→ Problem description
Among the entries below, find the lines with the word "will" and return them.

Collected data
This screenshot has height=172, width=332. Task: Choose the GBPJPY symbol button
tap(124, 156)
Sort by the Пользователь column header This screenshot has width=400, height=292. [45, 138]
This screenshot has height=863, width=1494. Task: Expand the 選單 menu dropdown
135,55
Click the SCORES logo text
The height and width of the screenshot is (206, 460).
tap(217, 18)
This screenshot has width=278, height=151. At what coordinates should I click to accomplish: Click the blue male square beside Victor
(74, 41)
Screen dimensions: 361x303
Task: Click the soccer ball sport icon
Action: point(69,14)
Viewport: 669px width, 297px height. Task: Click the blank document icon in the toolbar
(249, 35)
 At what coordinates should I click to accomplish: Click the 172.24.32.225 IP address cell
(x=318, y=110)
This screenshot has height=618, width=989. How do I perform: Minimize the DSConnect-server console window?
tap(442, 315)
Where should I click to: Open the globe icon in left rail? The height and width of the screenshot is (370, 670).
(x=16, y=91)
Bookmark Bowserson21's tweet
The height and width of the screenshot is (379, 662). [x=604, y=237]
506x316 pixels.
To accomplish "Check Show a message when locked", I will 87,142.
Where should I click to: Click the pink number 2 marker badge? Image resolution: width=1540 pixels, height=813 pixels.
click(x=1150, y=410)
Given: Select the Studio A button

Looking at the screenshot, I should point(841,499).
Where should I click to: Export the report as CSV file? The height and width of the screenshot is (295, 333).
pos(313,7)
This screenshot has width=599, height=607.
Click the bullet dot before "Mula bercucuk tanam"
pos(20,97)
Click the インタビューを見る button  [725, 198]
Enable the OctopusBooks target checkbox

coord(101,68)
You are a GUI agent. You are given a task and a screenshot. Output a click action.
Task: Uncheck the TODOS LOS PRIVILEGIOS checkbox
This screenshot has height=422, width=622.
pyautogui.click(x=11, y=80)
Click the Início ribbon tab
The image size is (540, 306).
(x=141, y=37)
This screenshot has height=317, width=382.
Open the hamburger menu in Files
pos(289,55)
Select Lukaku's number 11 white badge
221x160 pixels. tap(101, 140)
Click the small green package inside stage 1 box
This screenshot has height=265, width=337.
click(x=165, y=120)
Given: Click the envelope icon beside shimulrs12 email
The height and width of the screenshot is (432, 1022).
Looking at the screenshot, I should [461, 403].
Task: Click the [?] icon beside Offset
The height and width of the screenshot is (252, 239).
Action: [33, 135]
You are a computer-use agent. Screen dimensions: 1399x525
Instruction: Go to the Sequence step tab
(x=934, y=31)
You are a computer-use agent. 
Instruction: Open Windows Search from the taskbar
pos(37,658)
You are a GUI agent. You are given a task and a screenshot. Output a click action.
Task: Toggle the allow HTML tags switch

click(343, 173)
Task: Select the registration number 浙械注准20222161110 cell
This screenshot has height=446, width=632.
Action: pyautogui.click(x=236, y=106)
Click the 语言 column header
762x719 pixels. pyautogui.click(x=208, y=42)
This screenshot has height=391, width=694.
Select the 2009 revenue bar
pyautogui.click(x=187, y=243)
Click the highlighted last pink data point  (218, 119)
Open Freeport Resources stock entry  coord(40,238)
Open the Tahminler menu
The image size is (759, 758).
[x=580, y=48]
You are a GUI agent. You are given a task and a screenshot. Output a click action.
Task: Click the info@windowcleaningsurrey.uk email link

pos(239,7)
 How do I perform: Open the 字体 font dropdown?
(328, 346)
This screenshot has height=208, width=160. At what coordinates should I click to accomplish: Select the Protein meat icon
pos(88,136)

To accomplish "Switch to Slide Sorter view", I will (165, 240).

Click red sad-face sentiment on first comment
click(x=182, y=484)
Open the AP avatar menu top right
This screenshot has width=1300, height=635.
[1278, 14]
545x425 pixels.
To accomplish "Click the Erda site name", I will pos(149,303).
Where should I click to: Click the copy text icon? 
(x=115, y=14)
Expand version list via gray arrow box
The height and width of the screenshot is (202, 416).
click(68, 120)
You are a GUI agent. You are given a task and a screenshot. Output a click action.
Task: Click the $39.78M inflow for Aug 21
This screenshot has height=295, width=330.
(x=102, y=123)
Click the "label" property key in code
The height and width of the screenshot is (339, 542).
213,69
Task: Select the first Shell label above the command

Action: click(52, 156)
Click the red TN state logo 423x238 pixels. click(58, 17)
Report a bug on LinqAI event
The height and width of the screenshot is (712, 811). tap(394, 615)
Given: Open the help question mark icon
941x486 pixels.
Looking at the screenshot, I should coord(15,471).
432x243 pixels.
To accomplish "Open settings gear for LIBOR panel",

→ Expected answer
To accomplish "Check Show a message when locked", I will 87,142.
To accomplish "Switch to Slide Sorter view", I will (165, 240).
To accomplish "Click the Erda site name", I will pos(149,303).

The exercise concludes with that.